The Institute is intended to provide advanced graduate students and junior faculty with the chance to engage in intense discussion with senior scholars on topics and methodologies related to the study of foreign policy and/or international history. It also serves as an opportunity for all participants, senior scholars included, to test ideas and themes related to their own research.
To underwrite the Institute, SHAFR will provide $10,000 to provide a stipend for the organizers and assistance for participants’ travel to and accommodations at the institute. Organizers are encouraged to seek additional funding, either by subsidies or in-kind support, from their home institutions.
Prior institutes and their themes have been “War and Foreign Policy: America’s Conflicts in Vietnam and Iraq in Historical Perspective”; “Turning Points in the Cold War”; “Decisions and History”; “Freedom and Free Markets: The Histories of Globalization and Human Rights”; “Does Culture Matter? The Emotions, the Senses, and Other New Approaches to the History of US Foreign/International Relations”; “The International History of Nuclear Weapons”; “Wilsonianism and the Legacies of the First World War”; “’The Tocqueville Oscillation’: The Intersection of Domestic Politics and Foreign Policy”; “Culture, Propaganda, and Intelligence in Foreign Relations”; and “Security and the State: Cultures of National Security and Insecurity in American Foreign Relations.”
The institute should take place immediately preceding or following the annual SHAFR conference in June 2019, which will be held in Washington DC, or in June 2020, which likely will be held in New Orleans. The Institute can be held at the conference hotel or in an adjacent location. The Summer Institute Oversight Committee will work with the organizers of successful proposal to promote the goals of the Summer Institute.

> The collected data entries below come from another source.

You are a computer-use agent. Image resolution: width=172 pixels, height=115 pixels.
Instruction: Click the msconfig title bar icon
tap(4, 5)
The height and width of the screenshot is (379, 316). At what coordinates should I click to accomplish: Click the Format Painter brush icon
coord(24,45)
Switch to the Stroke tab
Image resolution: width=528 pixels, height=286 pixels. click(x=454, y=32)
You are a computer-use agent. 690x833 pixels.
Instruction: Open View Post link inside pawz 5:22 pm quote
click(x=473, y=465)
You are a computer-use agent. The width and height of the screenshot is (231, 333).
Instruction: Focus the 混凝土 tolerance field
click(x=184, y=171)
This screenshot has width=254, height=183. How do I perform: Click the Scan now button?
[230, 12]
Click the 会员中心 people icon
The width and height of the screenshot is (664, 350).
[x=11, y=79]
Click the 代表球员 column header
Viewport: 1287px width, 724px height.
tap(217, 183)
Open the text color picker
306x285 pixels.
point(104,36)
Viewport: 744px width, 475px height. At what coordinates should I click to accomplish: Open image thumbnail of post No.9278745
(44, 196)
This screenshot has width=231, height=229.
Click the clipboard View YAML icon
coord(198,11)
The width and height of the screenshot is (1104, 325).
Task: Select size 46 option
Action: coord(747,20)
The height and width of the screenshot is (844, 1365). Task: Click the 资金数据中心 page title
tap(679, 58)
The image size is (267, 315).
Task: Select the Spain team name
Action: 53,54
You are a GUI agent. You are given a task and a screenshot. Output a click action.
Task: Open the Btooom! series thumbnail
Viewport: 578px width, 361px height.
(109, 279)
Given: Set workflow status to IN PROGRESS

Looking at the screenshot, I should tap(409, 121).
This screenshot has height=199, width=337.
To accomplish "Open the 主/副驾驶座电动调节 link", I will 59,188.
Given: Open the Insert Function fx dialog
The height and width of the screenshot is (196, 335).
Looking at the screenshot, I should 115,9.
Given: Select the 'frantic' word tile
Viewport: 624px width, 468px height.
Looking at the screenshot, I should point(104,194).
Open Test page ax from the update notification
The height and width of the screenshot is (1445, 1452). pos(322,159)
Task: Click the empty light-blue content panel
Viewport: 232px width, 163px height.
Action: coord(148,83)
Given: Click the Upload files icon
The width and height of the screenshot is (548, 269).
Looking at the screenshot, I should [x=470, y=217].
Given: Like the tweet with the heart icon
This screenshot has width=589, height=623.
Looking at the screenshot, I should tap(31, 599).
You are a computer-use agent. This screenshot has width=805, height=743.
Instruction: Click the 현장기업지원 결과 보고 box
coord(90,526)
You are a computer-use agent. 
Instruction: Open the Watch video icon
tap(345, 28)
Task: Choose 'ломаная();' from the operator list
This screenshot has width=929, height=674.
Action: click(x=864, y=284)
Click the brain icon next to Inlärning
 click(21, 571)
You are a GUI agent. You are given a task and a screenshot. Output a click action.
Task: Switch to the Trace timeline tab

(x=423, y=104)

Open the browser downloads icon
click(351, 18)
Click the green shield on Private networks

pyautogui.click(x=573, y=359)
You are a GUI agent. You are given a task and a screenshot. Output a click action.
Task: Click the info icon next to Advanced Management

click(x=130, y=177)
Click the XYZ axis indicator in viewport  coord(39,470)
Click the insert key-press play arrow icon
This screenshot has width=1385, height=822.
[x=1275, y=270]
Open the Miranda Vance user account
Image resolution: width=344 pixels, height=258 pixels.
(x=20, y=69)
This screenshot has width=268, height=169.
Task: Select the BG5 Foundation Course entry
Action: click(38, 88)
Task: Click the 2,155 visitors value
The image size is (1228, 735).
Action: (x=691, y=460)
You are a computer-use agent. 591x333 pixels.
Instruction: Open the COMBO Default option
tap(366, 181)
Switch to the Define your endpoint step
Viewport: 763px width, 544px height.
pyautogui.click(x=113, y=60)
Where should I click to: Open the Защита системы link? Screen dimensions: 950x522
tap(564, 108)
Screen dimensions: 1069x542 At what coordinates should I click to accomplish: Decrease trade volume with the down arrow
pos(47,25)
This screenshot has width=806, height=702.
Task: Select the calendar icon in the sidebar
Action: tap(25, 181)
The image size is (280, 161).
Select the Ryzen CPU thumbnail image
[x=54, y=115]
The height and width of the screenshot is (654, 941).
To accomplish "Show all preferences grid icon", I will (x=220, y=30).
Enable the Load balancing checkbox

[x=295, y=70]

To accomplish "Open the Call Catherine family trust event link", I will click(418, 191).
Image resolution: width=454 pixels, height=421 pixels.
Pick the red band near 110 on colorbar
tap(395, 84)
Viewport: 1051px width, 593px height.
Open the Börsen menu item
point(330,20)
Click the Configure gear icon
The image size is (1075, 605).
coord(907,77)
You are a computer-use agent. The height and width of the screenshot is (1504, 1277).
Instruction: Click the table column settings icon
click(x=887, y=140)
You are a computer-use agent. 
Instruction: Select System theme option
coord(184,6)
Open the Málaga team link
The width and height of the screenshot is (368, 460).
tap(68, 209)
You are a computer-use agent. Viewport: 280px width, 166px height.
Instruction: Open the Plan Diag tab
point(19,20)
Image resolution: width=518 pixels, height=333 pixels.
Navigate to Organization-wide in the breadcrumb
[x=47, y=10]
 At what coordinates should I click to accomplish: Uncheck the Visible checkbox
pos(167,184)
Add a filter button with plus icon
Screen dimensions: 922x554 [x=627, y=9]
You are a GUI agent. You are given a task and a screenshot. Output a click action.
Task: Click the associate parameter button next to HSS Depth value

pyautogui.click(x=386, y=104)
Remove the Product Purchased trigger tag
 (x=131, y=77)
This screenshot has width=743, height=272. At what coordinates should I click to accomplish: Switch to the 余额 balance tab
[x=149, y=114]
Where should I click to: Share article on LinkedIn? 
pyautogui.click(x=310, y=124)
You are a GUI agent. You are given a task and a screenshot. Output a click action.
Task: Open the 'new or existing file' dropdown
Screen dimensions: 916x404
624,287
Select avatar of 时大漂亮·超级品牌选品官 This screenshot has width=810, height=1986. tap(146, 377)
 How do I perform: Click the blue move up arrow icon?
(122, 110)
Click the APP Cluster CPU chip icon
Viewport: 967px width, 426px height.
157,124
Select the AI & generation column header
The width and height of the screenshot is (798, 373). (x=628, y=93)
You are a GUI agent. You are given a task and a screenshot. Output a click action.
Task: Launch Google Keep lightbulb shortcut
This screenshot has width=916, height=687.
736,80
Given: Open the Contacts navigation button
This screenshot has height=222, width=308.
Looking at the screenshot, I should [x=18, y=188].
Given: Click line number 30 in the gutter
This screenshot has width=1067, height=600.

Those interested in applying to host in 2019 or 2020 should prepare a proposal including
• the title of the institute they wish to conduct;
• a description (no more than three pages) of the themes to be pursued during the institute and how it will be organized as well as any connection to the conference site and/or theme;
• the preferred audience (graduate students, junior faculty, or both);
• a description of how the substance of the proposed institute (its conveners, its
• presenters, and its readings) and recruitment of participants will contribute to SHAFR’s commitment to diversity and internationalization;
• a statement on funding secured from home institutions;
• contact information and concise c.v.s of the organizers; and
• a draft “syllabus” and schedule.
Proposals should be sent to [email protected] by December 15, 2018; questions can be directed to the same email address.